Using a total of around 90 channels, the orchestra used a combination of DPA, Schoeps, Neumann, AKG and Shure microphones, Blessed had a wireless DPA headset and the opera stars each a pair of suitably, as Steve puts it, “über expensive” Schoeps mics.

“It was a standard setup for this kind of music,” he says. “Some engineers prefer two mics for the lead vocalists so they can have different inputs for FOH and monitors, but we had the second as a spare, just in case. The channels were all paired at FOH, so it was a failsafe.”

Things at the mix position were, inevitably, fairly complex. The two opera stars had brought their own front of house engineers, Steve manned the faders during Blessed’s segments and co-ordinated things between the two visiting engineers, while Martin Atkinson mixed the orchestra and choral society.
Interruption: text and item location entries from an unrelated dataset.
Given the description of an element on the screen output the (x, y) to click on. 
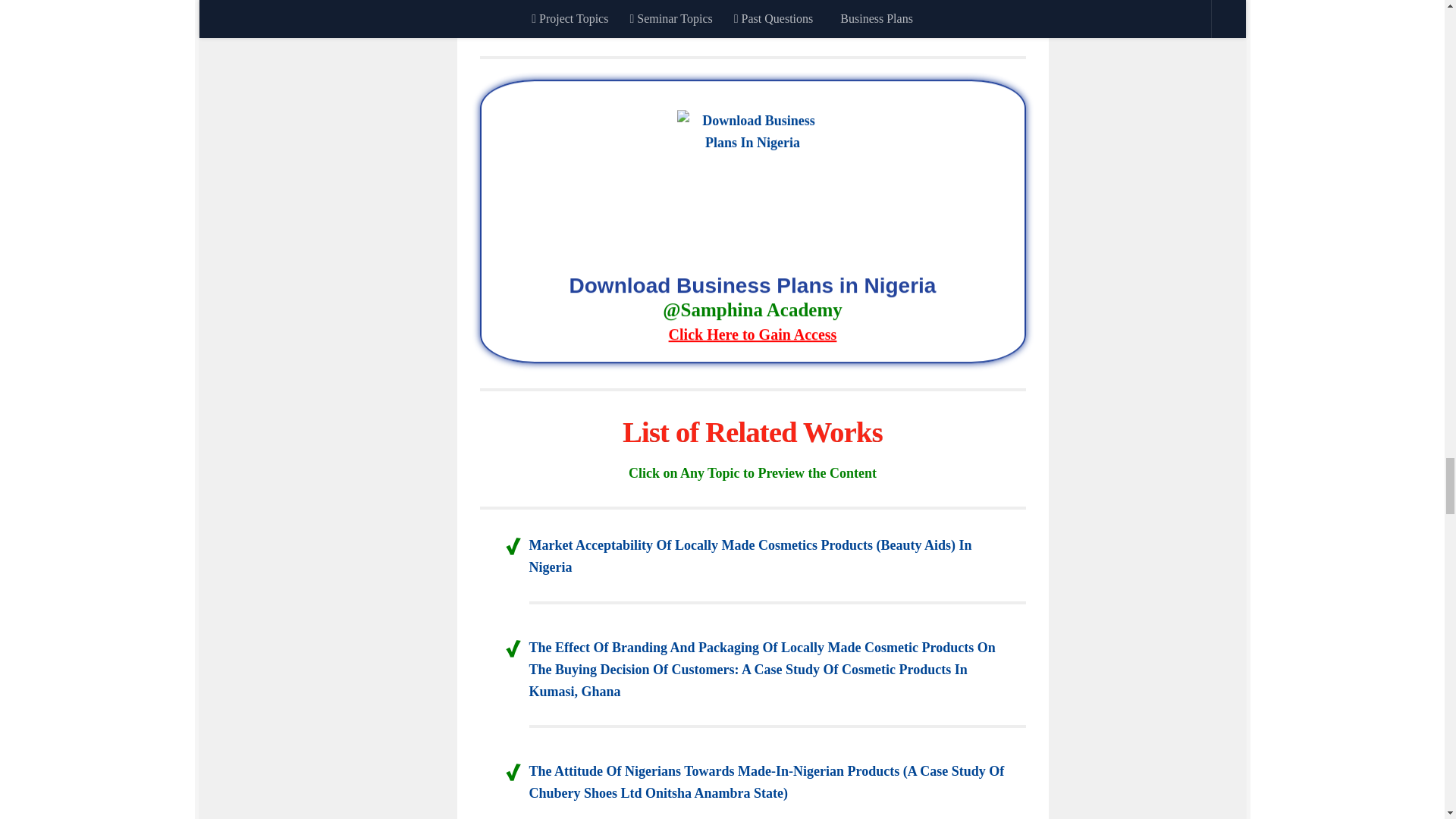
Search (984, 2)
Search (984, 2)
Download Business Plans in Nigeria (752, 312)
Search (984, 1)
Given the description of an element on the screen output the (x, y) to click on. 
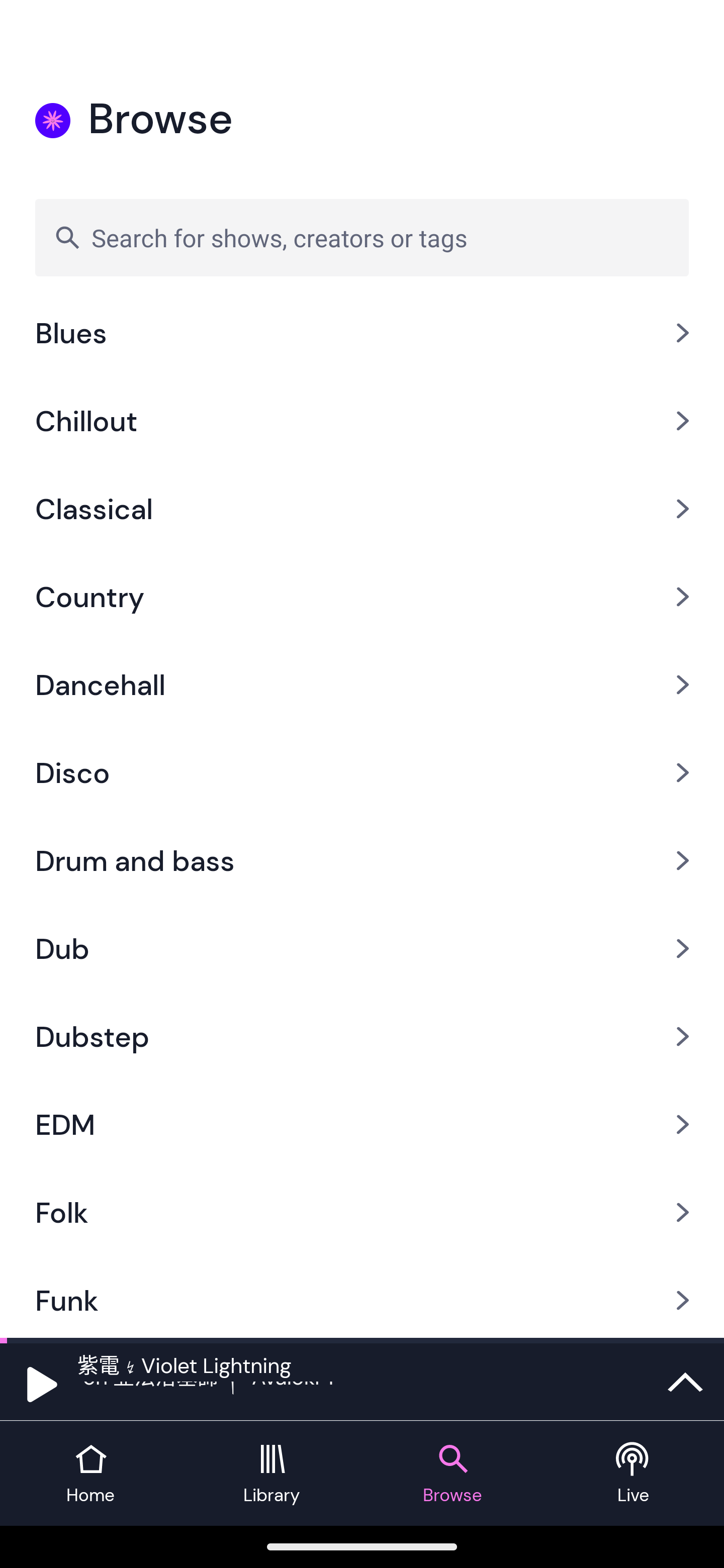
Search for shows, creators or tags (361, 237)
Blues (361, 339)
Chillout (361, 420)
Classical (361, 508)
Country (361, 597)
Dancehall (361, 685)
Disco (361, 772)
Drum and bass (361, 860)
Dub (361, 948)
Dubstep (361, 1036)
EDM (361, 1124)
Folk (361, 1211)
Funk (361, 1296)
Home tab Home (90, 1473)
Library tab Library (271, 1473)
Browse tab Browse (452, 1473)
Live tab Live (633, 1473)
Given the description of an element on the screen output the (x, y) to click on. 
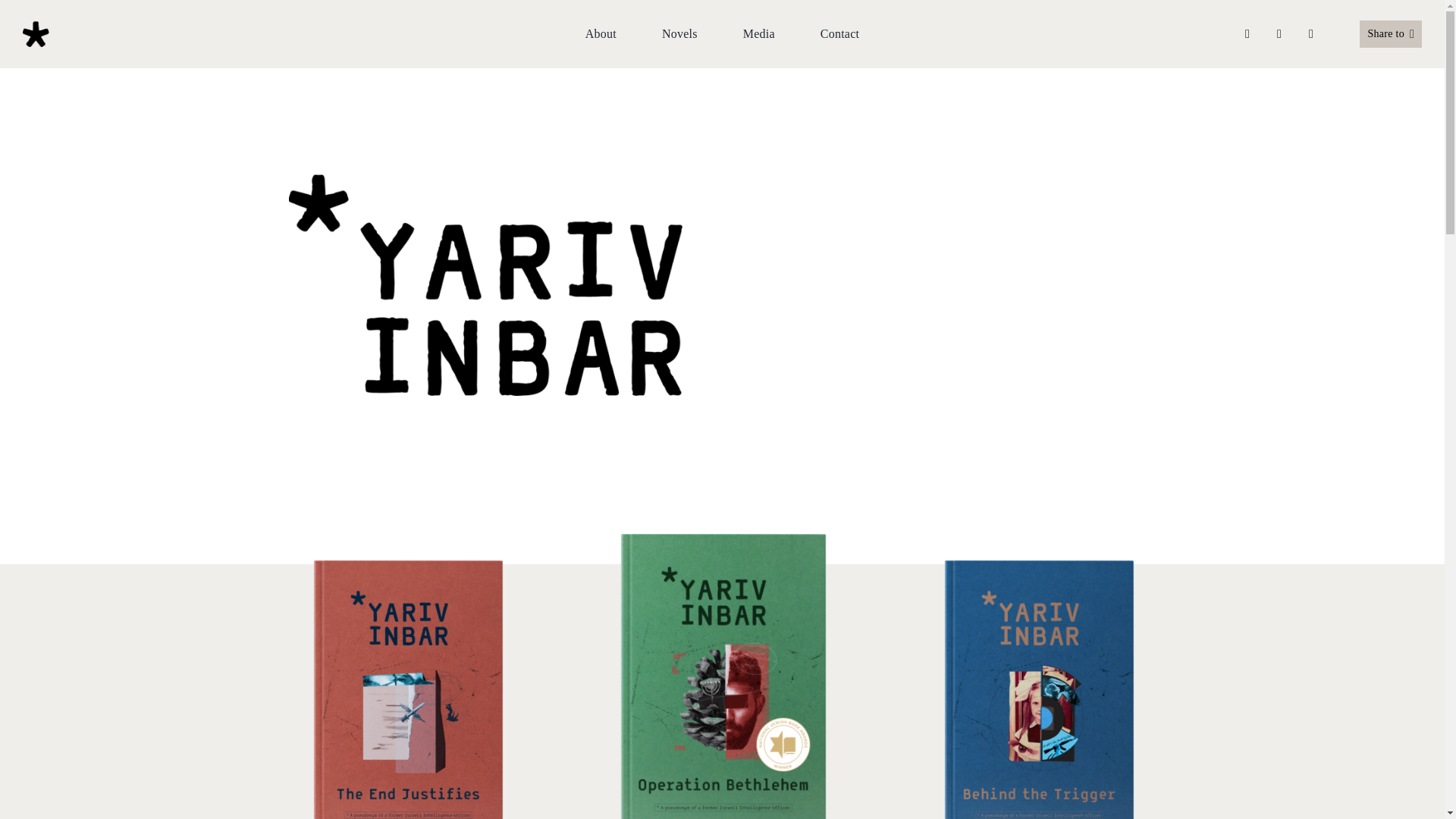
Facebook (1246, 33)
X (1278, 33)
Contact (840, 33)
Novels (679, 33)
Instagram (1310, 33)
About (600, 33)
Facebook (1390, 34)
Share to (1390, 34)
Media (758, 33)
Given the description of an element on the screen output the (x, y) to click on. 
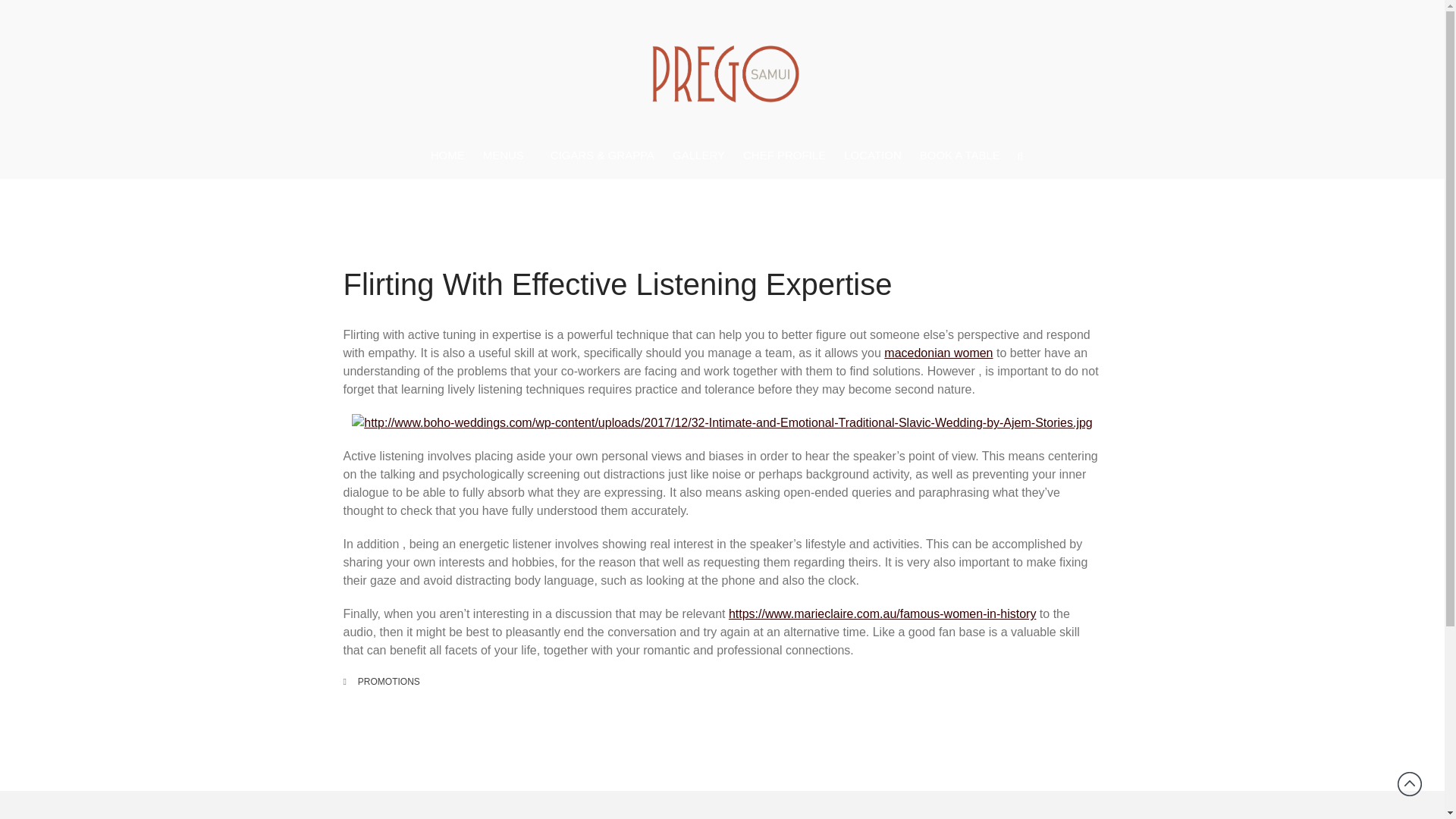
View all posts in PROMOTIONS (389, 681)
Prego Samui (686, 142)
Search (1356, 487)
LOCATION (871, 155)
MENUS (508, 155)
HOME (447, 155)
GALLERY (698, 155)
CHEF PROFILE (783, 155)
BOOK A TABLE (959, 155)
Given the description of an element on the screen output the (x, y) to click on. 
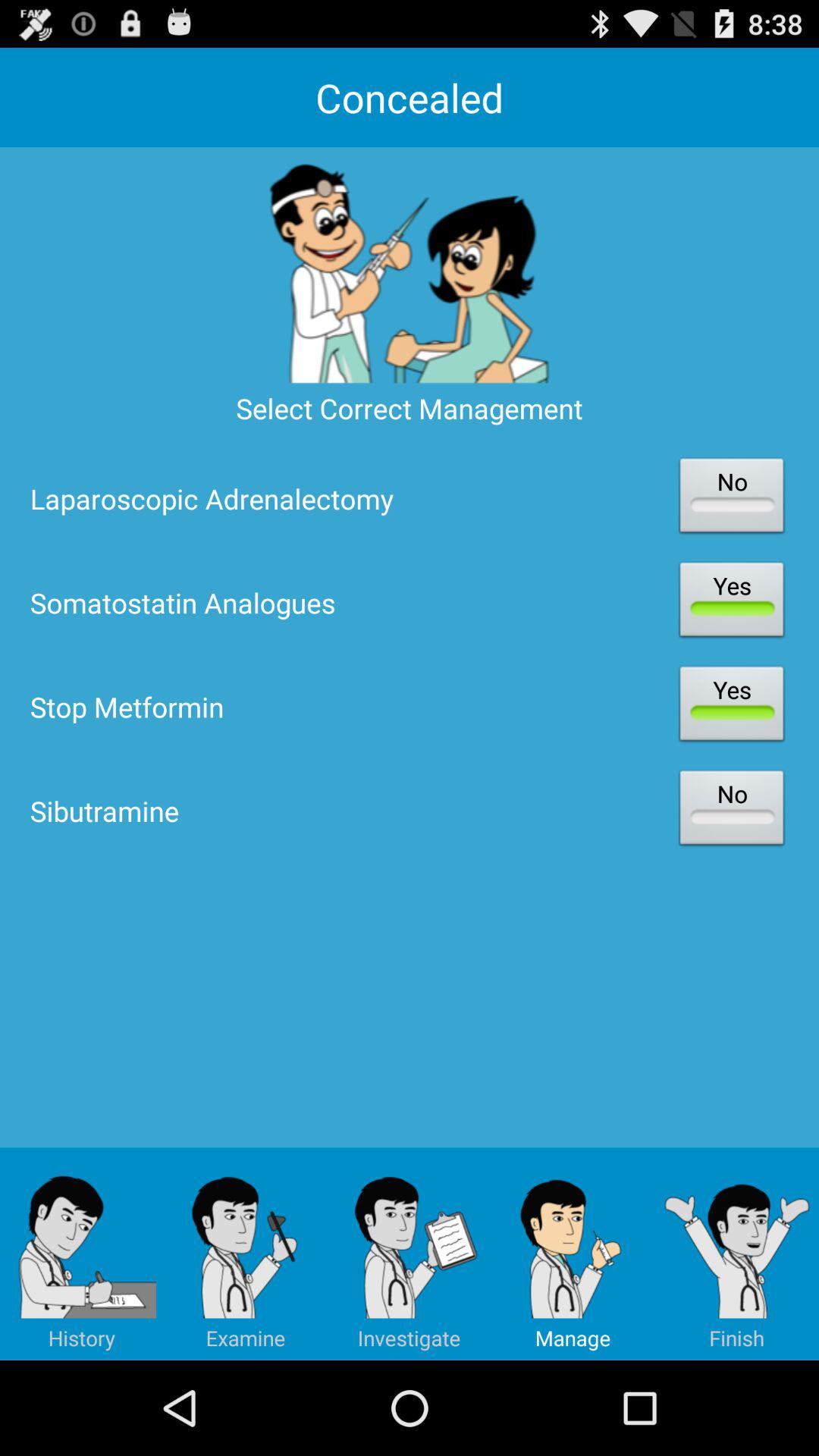
select the app below sibutramine item (409, 1253)
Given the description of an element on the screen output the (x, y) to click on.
But things all went very smoothly, despite having to do some rapid planning and the pre-show line checks having to be done in a downpour.

“The biggest challenge was really the amount of time we had to prepare,” says Steve. “The programme wasn’t decided until later than we’d have ideally liked and we couldn’t work out the size of the orchestra until we knew that. But once we had the information, Richard McLean at Yamaha bent over backwards to help us. For example, once we realised it would be a three-desk gig, he loaned us a flightcase to get all the consoles there safely. It was a big show and he was a great help.

“Configuring the system during the line check was difficult, everybody got soaked,” Steve continues. “One thing the venue had overlooked was adequate cover at the FOH position, but we rigged up some tarpaulins and had no problems whatsoever with the consoles.”

After a wide range of music had been performed to an appreciative crowd, an aptly rousing rendition of Scarborough Fair, followed by the 1812 Overture with accompanying fireworks brought Scarborough Open Air Theatre’s spectacular reopening concert to a close.

“On the show day the weather was fantastic. We expected the odd problem, but everything worked flawlessly,” says Steve. “The acoustics are fantastic and we had a number of comments about the good sound.

“Yamaha’s support was also excellent. It has always been very good, they are very flexible on any manner of things. It makes a big difference to us.”